Was ist deutsch an Deutschland?
Sie versteht sich als "Bindestrichdeutsche", als Deutsch-Kroatin. Warum die Leistung der Gastarbeiter oft vergessen wird und sie das Wort Migrationshintergrund nicht mehr hören kann, hat Jagoda Marinić in der Sendung "Im Gespräch" erklärt.
Mit dem Begriff Migrationshintergrund kann die deutsch-kroatische Autorin Jagoda Marinić nicht viel anfangen. Marinić bevorzugt den Begriff "Migrationsgeschichte", denn jeder beginne irgendwo:
"Wenn ich irgendwo anders hinkomme, ist es ein Neubeginn, der aber den alten Beginn nicht auslöschen darf. Und in diesem Spagat muss die Gesellschaft im Moment leben, das heißt, es wird viel komplexer, Menschen kennenzulernen."

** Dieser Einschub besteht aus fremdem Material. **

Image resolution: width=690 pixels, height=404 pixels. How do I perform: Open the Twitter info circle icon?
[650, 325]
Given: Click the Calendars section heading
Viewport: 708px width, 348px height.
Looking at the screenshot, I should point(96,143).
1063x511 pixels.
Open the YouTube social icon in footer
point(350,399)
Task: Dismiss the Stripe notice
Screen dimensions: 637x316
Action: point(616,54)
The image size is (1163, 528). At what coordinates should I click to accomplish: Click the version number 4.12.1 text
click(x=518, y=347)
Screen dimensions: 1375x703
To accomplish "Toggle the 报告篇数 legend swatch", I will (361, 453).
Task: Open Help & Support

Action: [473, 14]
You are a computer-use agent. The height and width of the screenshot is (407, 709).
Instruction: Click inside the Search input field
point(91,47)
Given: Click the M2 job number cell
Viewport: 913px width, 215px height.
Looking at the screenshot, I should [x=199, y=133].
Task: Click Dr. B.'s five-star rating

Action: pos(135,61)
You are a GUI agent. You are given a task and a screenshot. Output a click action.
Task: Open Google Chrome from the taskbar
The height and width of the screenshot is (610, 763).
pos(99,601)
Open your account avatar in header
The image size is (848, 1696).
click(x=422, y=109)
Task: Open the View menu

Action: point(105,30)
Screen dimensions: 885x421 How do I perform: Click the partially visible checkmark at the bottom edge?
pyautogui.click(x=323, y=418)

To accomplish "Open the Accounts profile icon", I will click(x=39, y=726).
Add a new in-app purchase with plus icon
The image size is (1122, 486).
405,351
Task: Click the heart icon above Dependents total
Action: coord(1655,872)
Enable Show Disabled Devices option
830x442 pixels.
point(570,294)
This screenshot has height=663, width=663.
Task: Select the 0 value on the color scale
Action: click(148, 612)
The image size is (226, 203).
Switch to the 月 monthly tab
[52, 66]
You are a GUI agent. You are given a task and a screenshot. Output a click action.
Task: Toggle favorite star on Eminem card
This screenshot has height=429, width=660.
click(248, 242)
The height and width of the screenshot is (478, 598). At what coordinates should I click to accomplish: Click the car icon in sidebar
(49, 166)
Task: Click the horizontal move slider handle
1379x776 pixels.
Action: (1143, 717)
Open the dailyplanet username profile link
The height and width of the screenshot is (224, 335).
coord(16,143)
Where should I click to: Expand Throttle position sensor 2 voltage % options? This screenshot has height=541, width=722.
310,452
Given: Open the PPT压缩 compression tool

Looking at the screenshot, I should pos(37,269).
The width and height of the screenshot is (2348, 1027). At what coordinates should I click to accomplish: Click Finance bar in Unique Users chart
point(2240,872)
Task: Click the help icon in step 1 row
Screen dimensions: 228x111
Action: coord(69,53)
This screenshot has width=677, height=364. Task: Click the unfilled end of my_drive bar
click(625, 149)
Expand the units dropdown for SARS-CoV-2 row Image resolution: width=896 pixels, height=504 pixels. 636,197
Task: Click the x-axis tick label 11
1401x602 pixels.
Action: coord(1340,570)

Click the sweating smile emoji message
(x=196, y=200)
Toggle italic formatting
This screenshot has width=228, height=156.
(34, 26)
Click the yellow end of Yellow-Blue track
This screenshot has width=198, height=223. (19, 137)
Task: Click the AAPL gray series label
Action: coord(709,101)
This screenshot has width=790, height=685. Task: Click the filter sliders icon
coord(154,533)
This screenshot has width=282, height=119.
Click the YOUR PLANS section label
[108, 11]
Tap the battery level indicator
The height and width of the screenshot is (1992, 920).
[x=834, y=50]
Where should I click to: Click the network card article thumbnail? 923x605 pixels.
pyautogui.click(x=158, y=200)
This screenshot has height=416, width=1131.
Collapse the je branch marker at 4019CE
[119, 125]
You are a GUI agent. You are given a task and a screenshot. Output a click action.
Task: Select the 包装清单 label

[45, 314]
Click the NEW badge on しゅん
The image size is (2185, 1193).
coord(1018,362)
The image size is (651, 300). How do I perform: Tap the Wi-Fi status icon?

Als "Straßenkind" im schwäbischen Waiblingen
Sie wurde 1977 als Tochter kroatischer Gastarbeiter im schwäbischen Waiblingen geboren. Den Kontakt zu Kindern der verschiedensten Nationen habe sie als "Straßenkind" sehr genossen: "Wir waren Europa."
Diese Kindheit sei das Rückenmark ihrer politischen Arbeit. Schon mit Anfang 20 veröffentlicht Marinić Erzählungen bei Suhrkamp, später wird sie für den Bachmann-Preis nominiert. In ihrem neuen Buch "Made in Germany. Was ist deutsch an Deutschland?" erzählt die Schriftstellerin und Mitgründerin des Interkulturellen Zentrums in Heidelberg von einem Einwanderungsland, in dem der "Migrationshintergrund" künftig normal sein dürfte.
Deutschland sei neben den USA zu einem Land geworden, das sehr viele Menschen anziehe: "Wir können noch gar nicht mit unserer eigenen Attraktivität umgehen und fühlen uns bedroht davon."
Hierarchisches Denken blockiert die Integration
Schwierigkeiten der Integration in Deutschland führt sie auf das in Deutschland sehr verbreitete "hierarchische Denken" zurück.
"Es ist eine lange Tradition, das wir gewohnt sind, Adelsgeschlechter zu haben, nach oben zu schauen. Menschen haben Privilegien, erhalten durch Geburt, und das ist in den Köpfen."
Sie wünscht sich hingegen eine Verbesserung der "demokratischen Erziehung", denn "Demokratie ist eigentlich die Gleichwertigkeit dieser Menschen, die Chanchengleichheit. Und mich interessiert, was der Mensch gegenüber kann."
Marinić betont aber auch, wie gerne sie inzwischen in Deutschland lebe, Deutschland werde lebendiger. Geschockt zeigt sie sich von der Brexit Entscheidung, die ihr Angst mache:
"Ich will nicht ewig an Grenzen stehen"
"Ich will eigentlich nicht zurück in dieser Kleinstaaterei, ich will auch nicht wieder an den Grenzen stehen ewig, wie gerade in Jugoslawien damals … Ich habe es im Kopf, wie man wirklich gebibbert hat: Lassen die einen durch? Schmeißen die einem nachher den leckeren Schinken in die Mülltonne? Ich glaube, ganz viele Menschen haben vergessen, was diese Freizügigkeit und Freiheit in den Köpfen bedeutet."